ABOUT THIS EXERCISE> The listing that follows should be copied in full and exactly, with no pictures.

PROVIDED INFORMATION>
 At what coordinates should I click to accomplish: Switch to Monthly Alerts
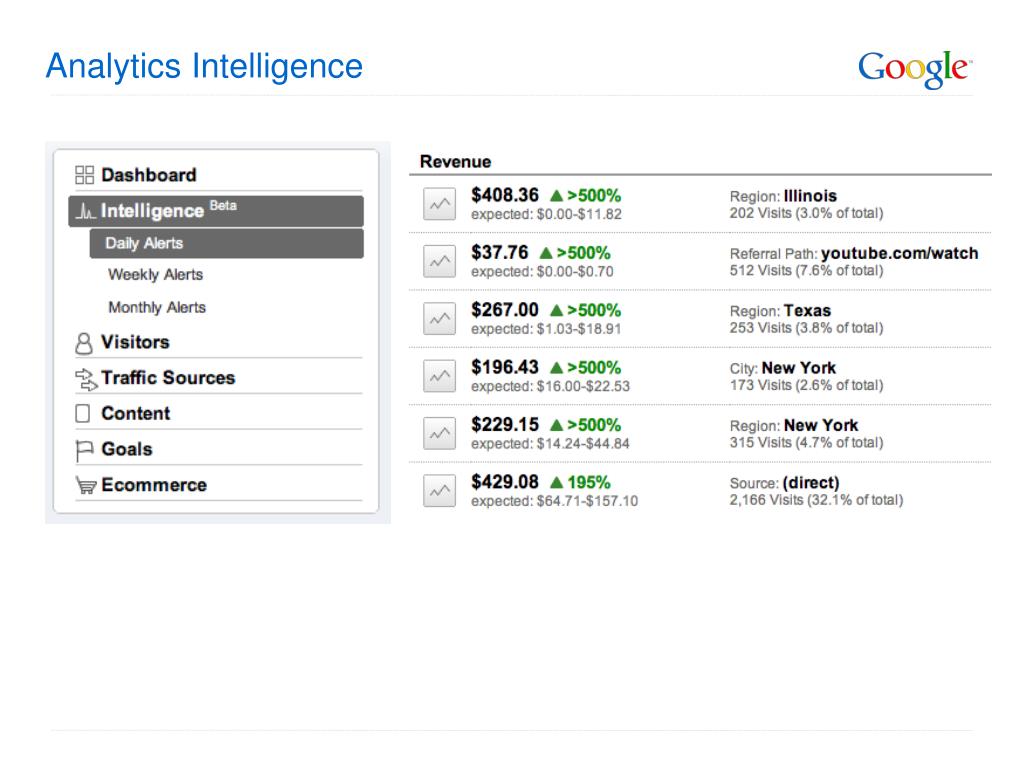[157, 308]
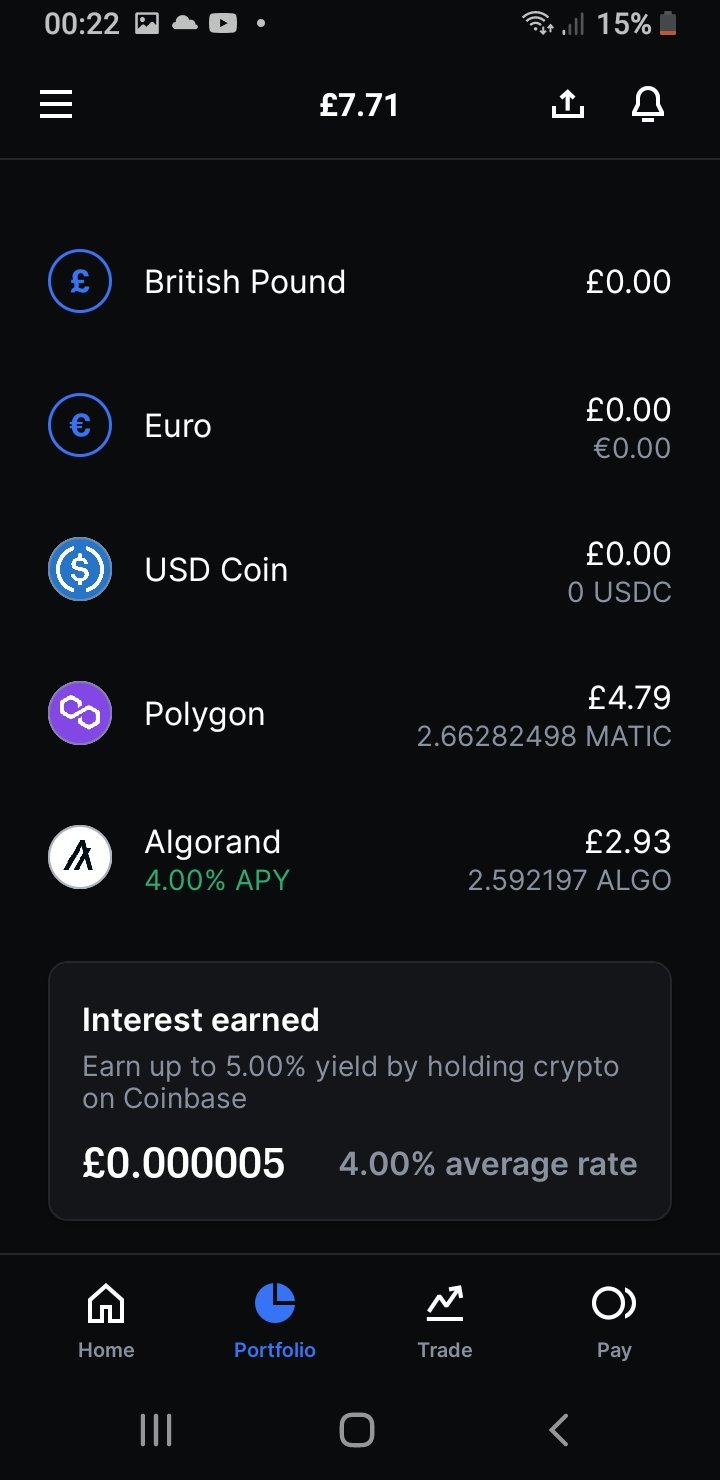The width and height of the screenshot is (720, 1480).
Task: Go to the Home tab
Action: pos(106,1320)
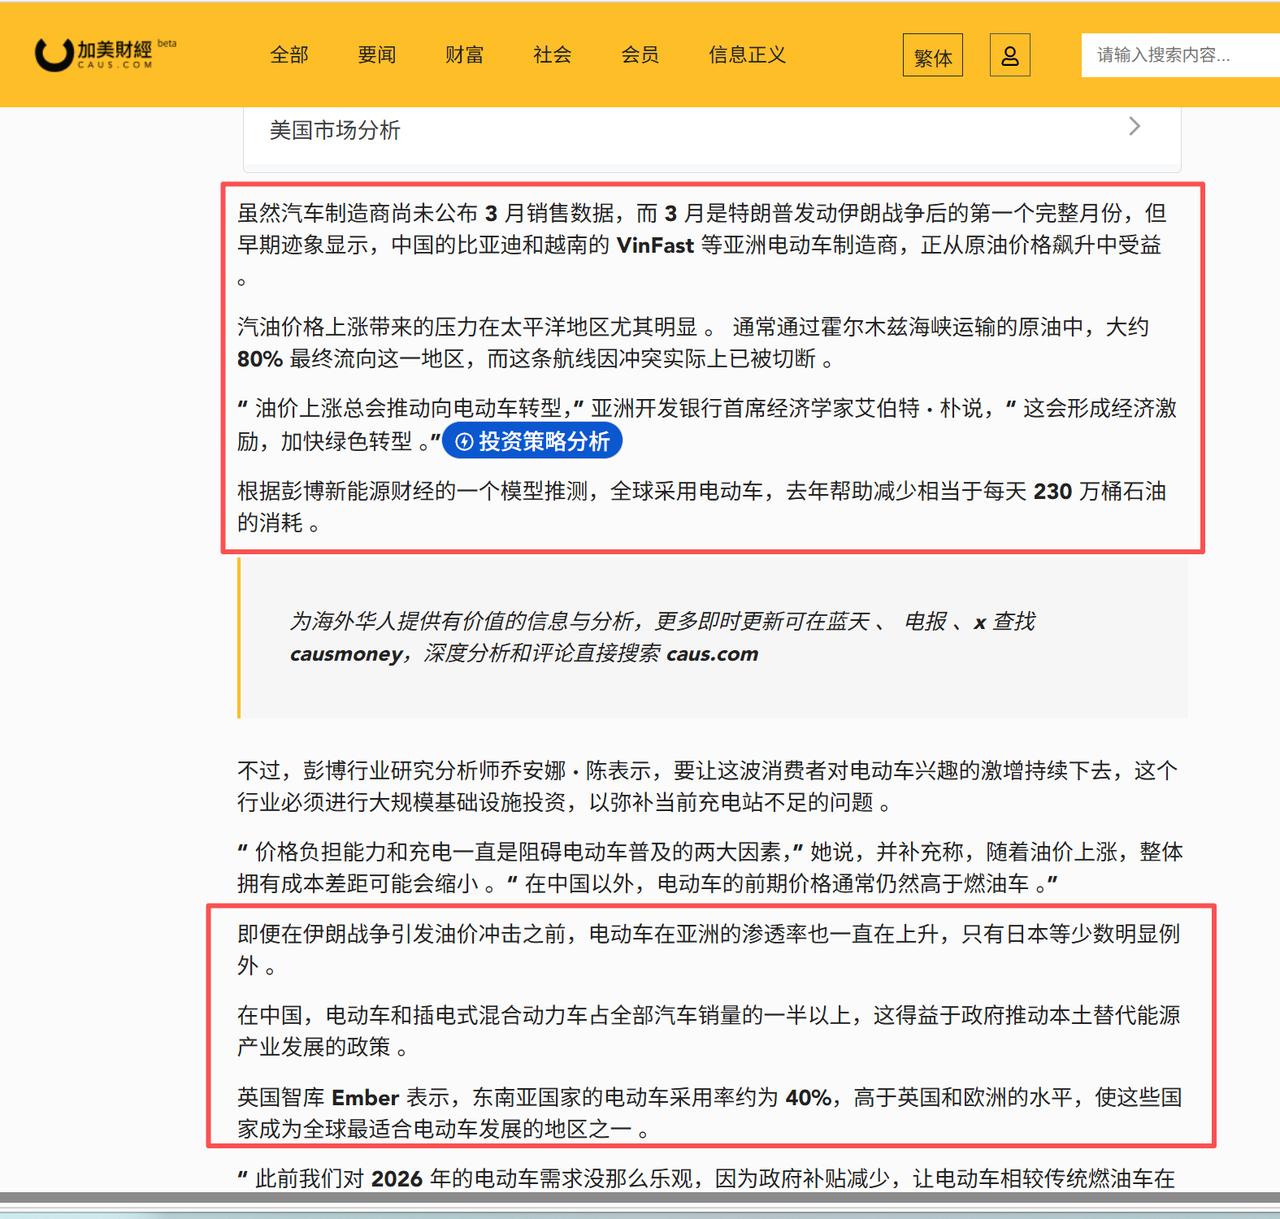This screenshot has height=1219, width=1280.
Task: Select the 社会 society tab
Action: (x=551, y=56)
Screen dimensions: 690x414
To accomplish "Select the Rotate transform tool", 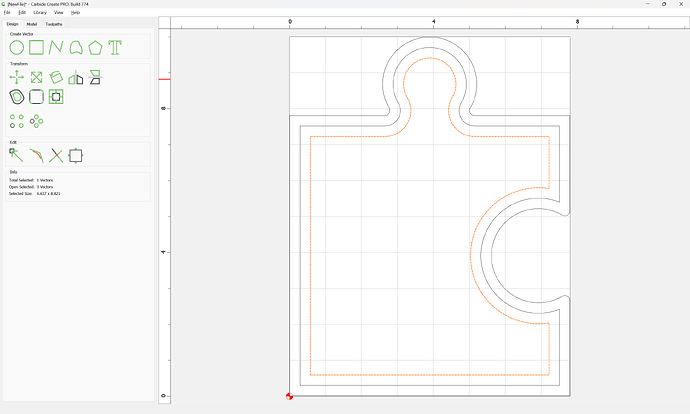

TASK SOLUTION>
 At what coordinates should I click to accomplish: Switch to Monthly Alerts
[157, 308]
The width and height of the screenshot is (720, 1480).
Task: Go to the Home tab
Action: pos(106,1320)
This screenshot has height=1219, width=1280.
Task: Select the 社会 society tab
Action: (x=551, y=56)
Screen dimensions: 690x414
To accomplish "Select the Rotate transform tool", 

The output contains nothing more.